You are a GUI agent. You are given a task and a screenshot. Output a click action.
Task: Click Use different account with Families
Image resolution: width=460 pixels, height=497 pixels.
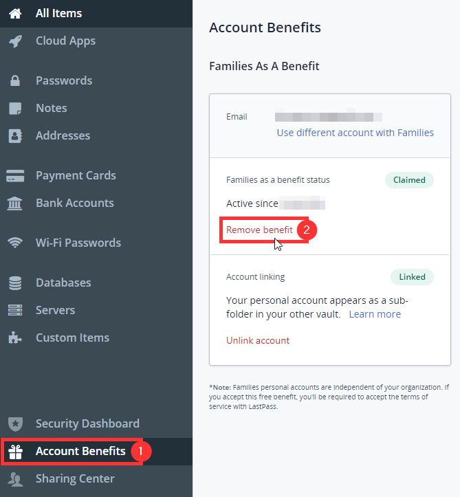355,133
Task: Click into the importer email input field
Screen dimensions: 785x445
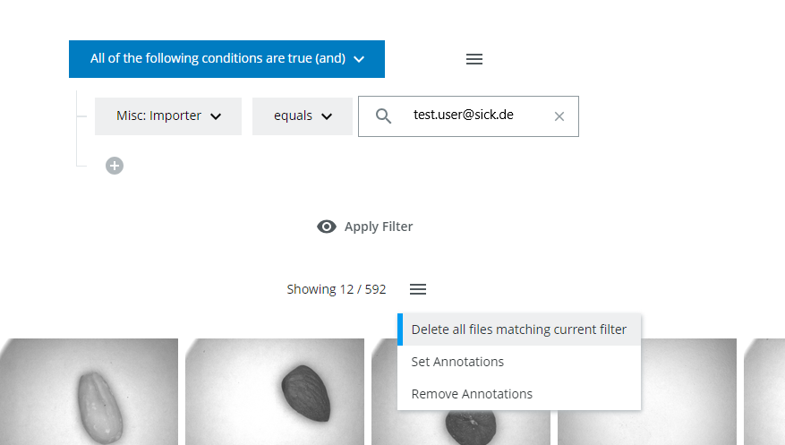Action: [474, 116]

-- -- --

# REQUIREMENT
Convert the listing above into a two-column CSV with the header instruction,output. Make one row per request, put its text and its answer each in a single quoted field with line breaks replaced by spaces, and leave out the pictures.

# WRITTEN ANSWER
instruction,output
"You are a GUI agent. You are given a task and a screenshot. Output a click action. Task: Click Use different account with Families Image resolution: width=460 pixels, height=497 pixels.","355,133"
"Task: Click into the importer email input field Screen dimensions: 785x445","Action: [474, 116]"